‘Golden Cross’ Seen as S&P 500 Buy Signal to Heed: Chart of Day

U.S. stocks are poised to send a buy signal worth heeding, according to John Spinello, chief technical strategist at Jefferies Group Inc.

The indicator, known as a golden cross, is triggered when the Standard & Poor’s 500 Index’s average close for the previous 50 trading days surpassed the average for the last 200 days. The 50-day moving average was only about seven points away from this milestone as of yesterday’s close.

The CHART OF THE DAY shows the S&P 500’s performance since October 2007, when the most recent bear market started, in the top panel and compares the moving averages in the bottom panel. Circles identify each golden cross and the reverse move, known as a death cross.

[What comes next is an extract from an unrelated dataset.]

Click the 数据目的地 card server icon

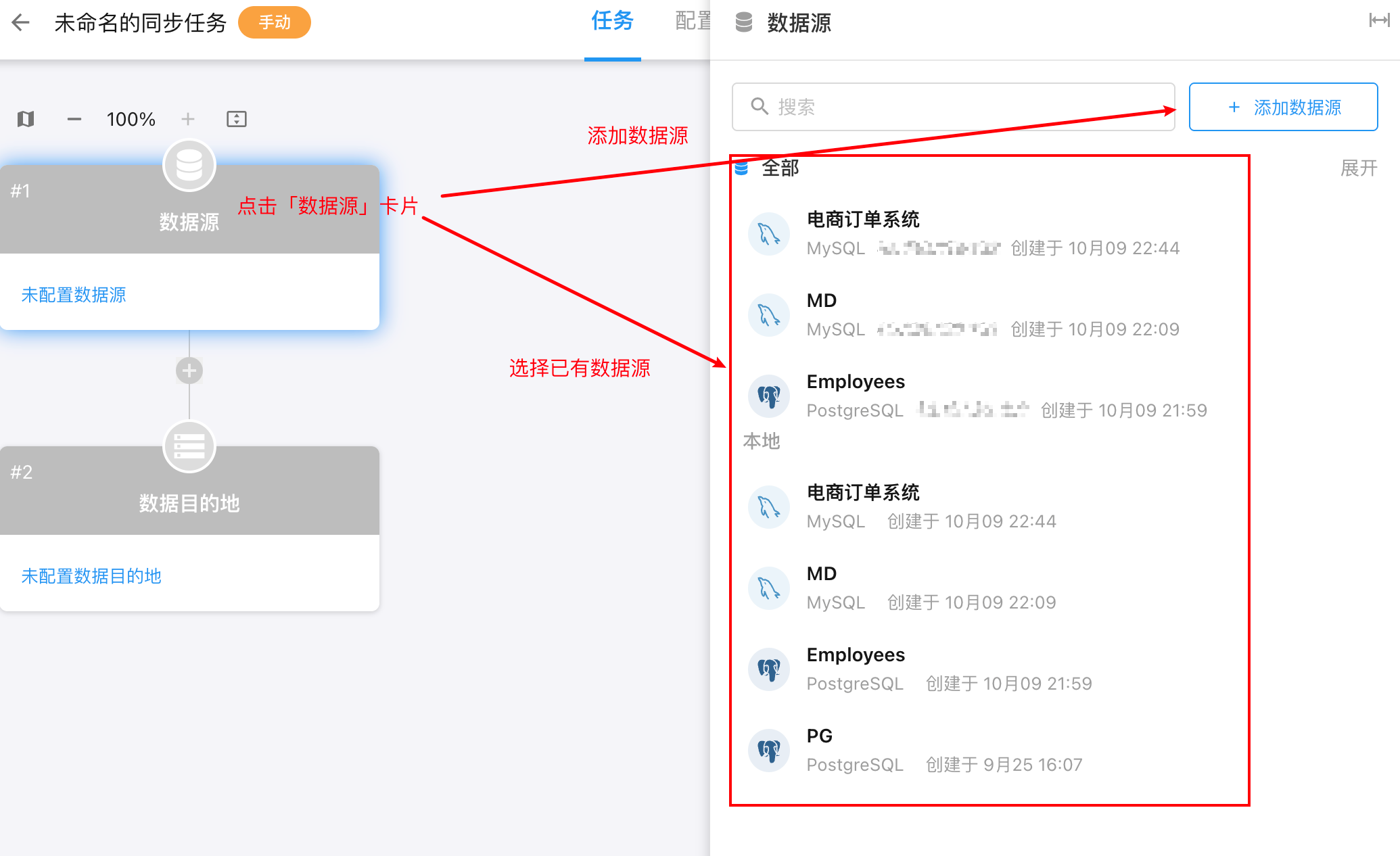tap(189, 447)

During the past 20 years, buying the S&P 500 at the time of each golden cross and holding until the next death cross would have yielded a 191 percent profit, according to data that Spinello cited in a report today. Eight golden crosses happened in the period, and the trade would have made money every time.

Results for the opposite strategy -- short selling the S&P 500 when death crosses were recorded and holding until the next golden cross -- were far less lucrative, the report said. This type of short sale would involve borrowing and selling index-linked securities to profit from declines.

Since the latest death cross occurred on July 2, the index has risen 14 percent rather than falling. The strategy was also unprofitable in six of the previous eight instances, according to Spinello’s data, and those losses would have limited short-selling profits to 30 percent.